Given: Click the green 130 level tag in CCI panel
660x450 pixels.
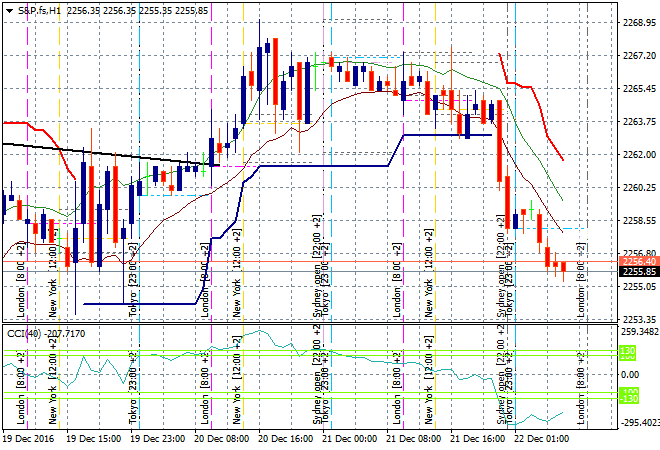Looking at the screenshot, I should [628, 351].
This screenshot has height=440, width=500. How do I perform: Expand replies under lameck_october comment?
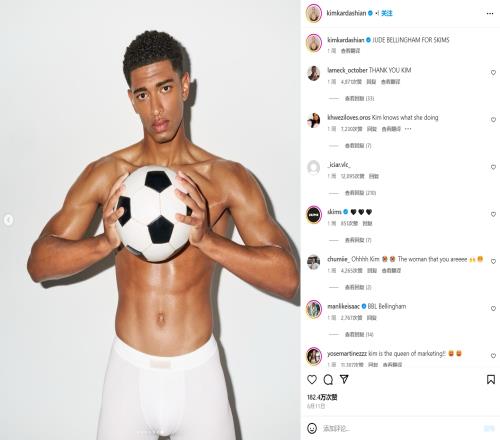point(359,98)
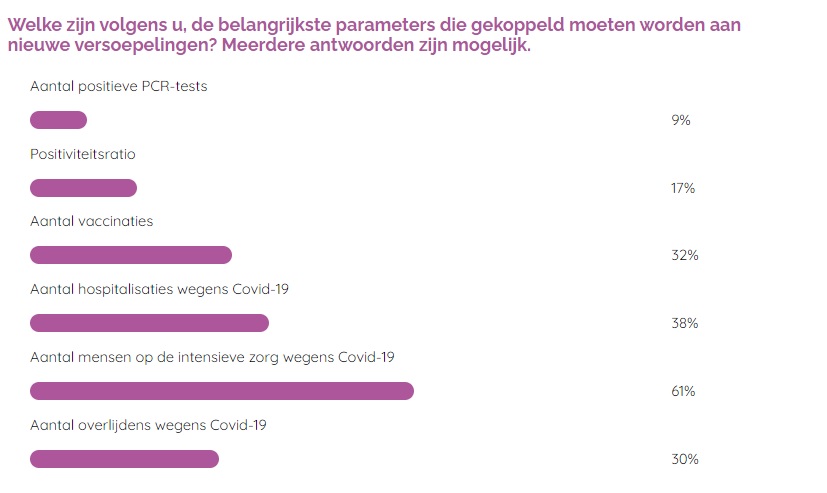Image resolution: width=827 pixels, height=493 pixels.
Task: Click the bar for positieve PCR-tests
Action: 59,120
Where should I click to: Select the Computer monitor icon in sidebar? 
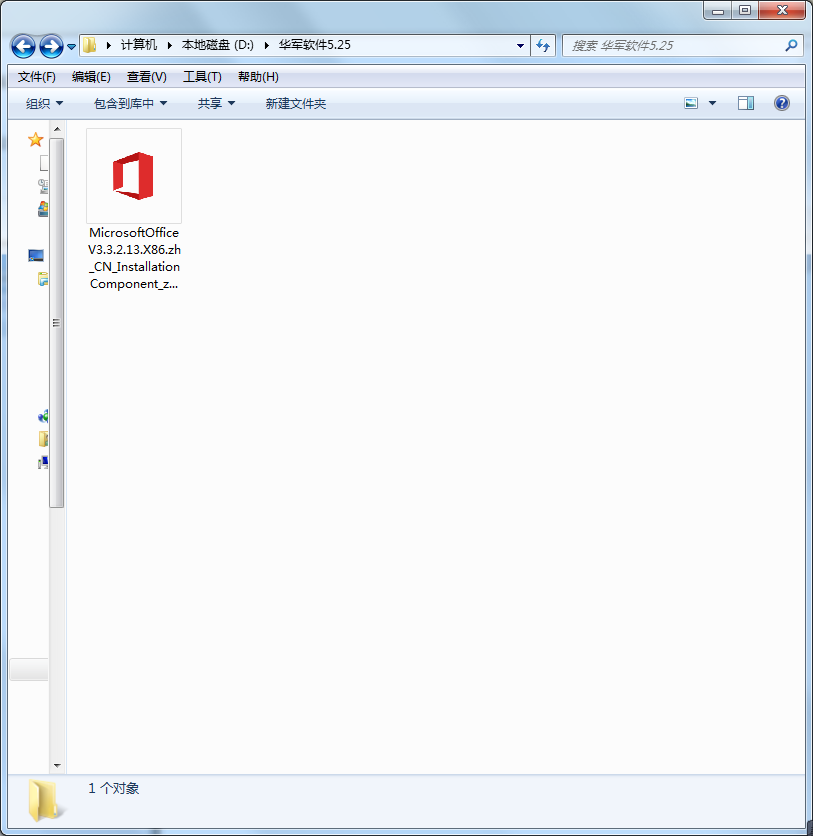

---

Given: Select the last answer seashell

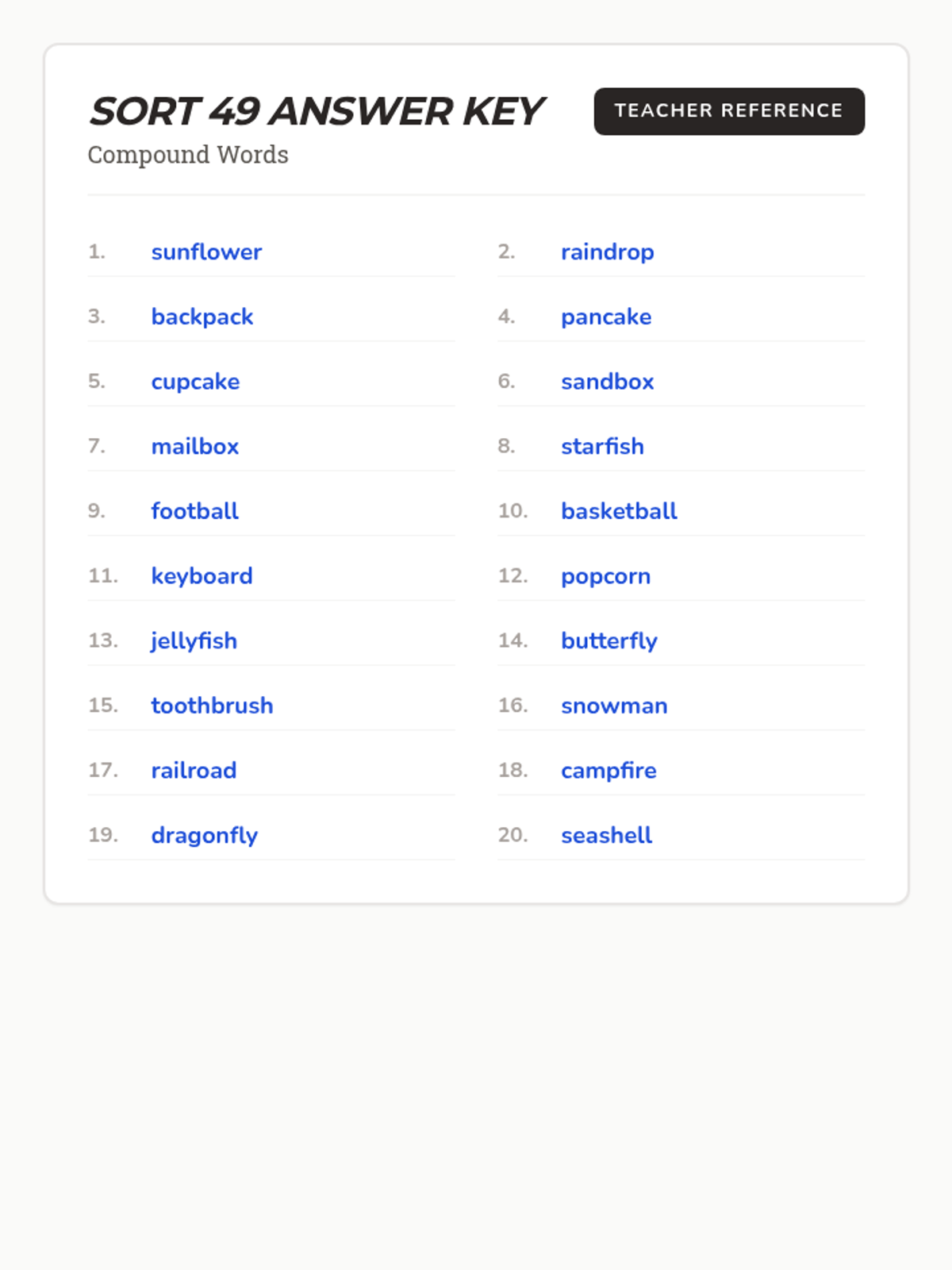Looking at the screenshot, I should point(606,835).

...

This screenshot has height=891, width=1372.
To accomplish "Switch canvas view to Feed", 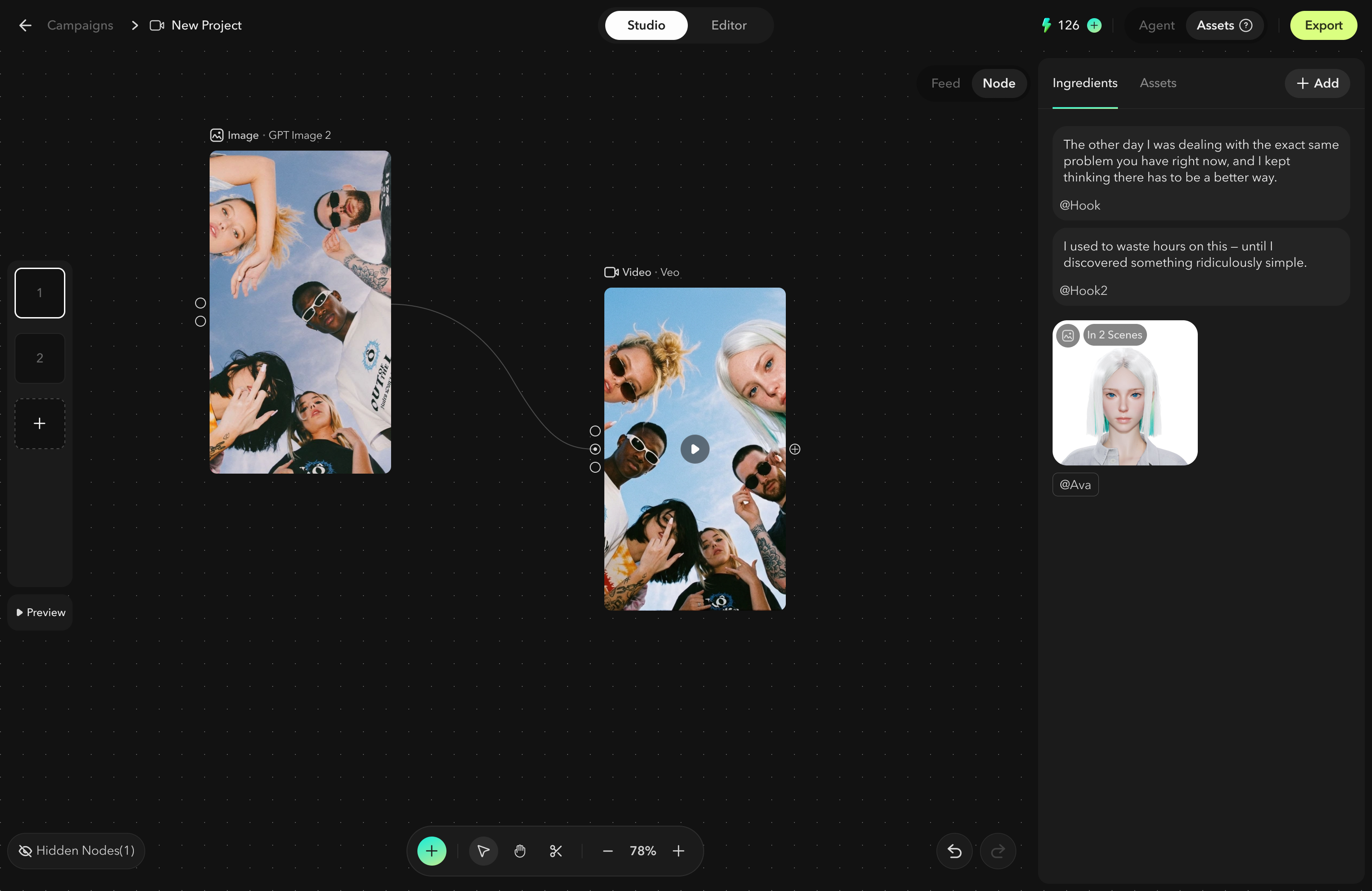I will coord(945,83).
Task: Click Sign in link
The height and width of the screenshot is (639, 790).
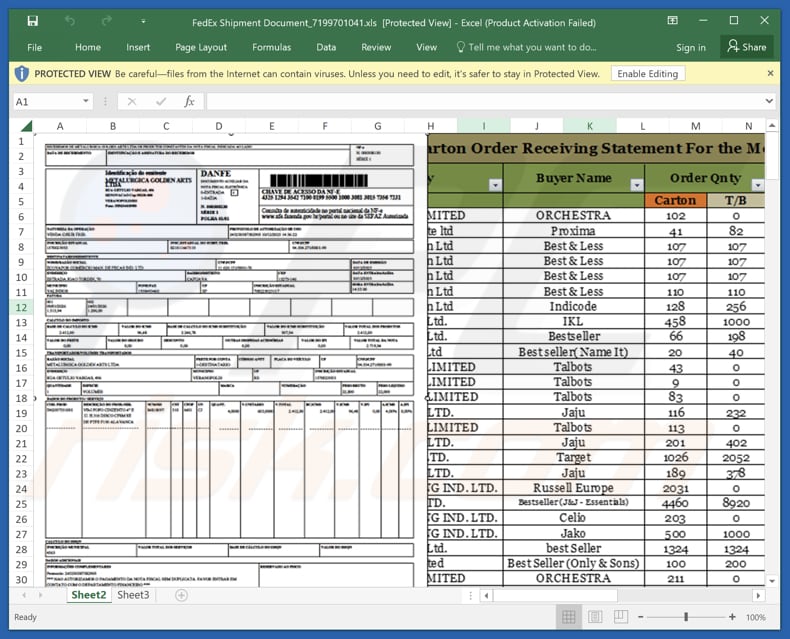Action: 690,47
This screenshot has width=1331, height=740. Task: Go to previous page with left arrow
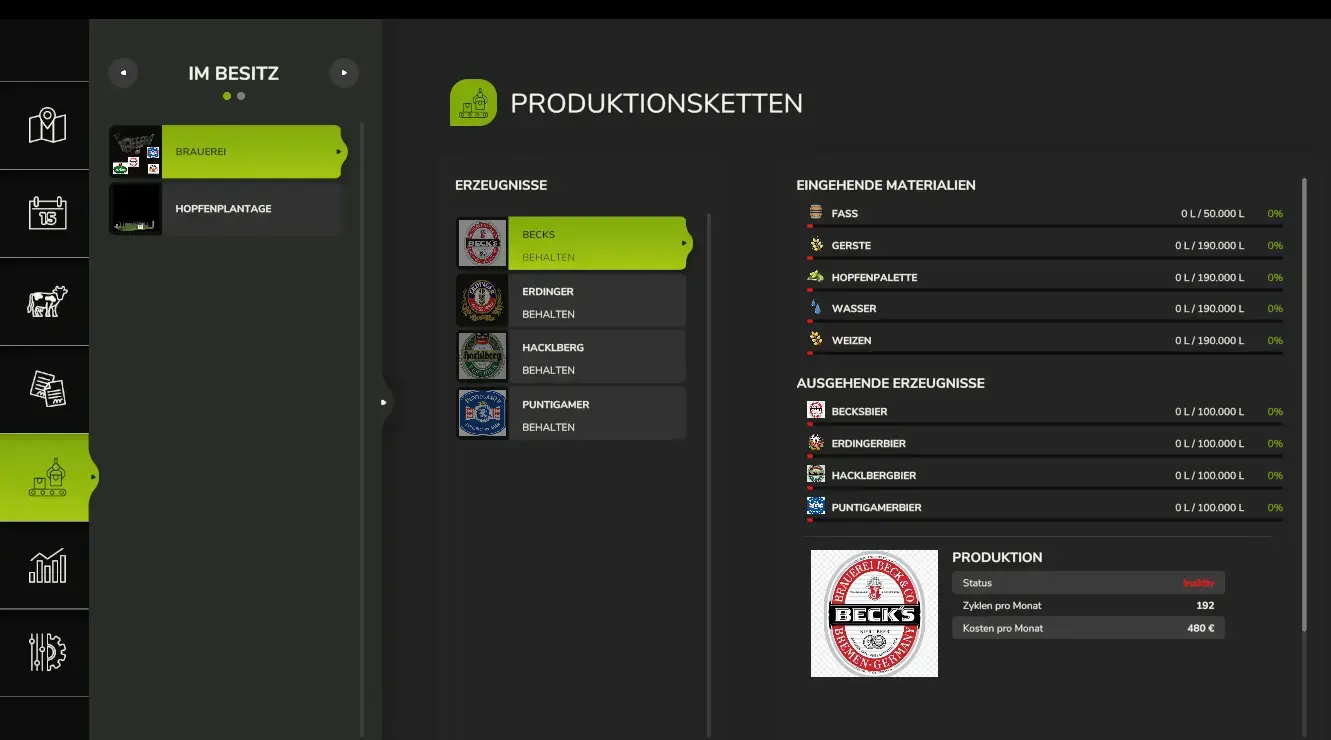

TASK STATEMENT: Copy the records from the line with "This screenshot has height=440, width=500." to the line with "Where should I", including both of those lines, and leave the pictures out of your answer.

TASK ANSWER:
This screenshot has height=440, width=500. How do I perform: Expand replies under lameck_october comment?
point(359,98)
Image resolution: width=827 pixels, height=493 pixels.
Task: Click the bar for positieve PCR-tests
Action: 59,120
Where should I click to: Select the Computer monitor icon in sidebar? 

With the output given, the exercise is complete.